MT-Bench. These responses are generated using FastChat.

Baseline

bash run_fastchat.sh -h <HF model folder or model card>

Quantized (simulated)

# MODELOPT_QUANT_CFG: Choose from [INT8_SMOOTHQUANT_CFG|FP8_DEFAULT_CFG|INT4_AWQ_CFG|W4A8_AWQ_BETA_CFG]
bash run_fastchat.sh -h <HF model folder or model card> --quant_cfg MODELOPT_QUANT_CFG

Evaluate with TensorRT-LLM

bash run_fastchat.sh -h <HF model folder or model card> <Quantized checkpoint dir>

Judging the responses

The responses to questions from MT Bench will be stored under data/mt_bench/model_answer. The quality of the responses can be judged using llm_judge from the FastChat repository. Please refer to the llm_judge to compute the final MT-Bench score.

LiveCodeBench

LiveCodeBench is a holistic and contamination-free evaluation benchmark of LLMs for code that continuously collects new problems over time.

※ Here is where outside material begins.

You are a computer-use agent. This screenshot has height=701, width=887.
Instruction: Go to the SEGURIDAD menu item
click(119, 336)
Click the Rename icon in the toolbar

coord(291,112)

We support running LiveCodeBench against a local running OpenAI API compatible server. For example, quantized TensorRT-LLM checkpoint or engine can be loaded using trtllm-serve command. Once the local server is up, the following command can be used to run the LiveCodeBench:

bash run_livecodebench.sh <custom defined model name> <prompt batch size in parallel> <max output tokens> <local model server port>

Simple Evals

Simple Evals is a lightweight library for evaluating language models published from OpenAI. This eval includes "simpleqa", "mmlu", "math", "gpqa", "mgsm", "drop" and "humaneval" benchmarks.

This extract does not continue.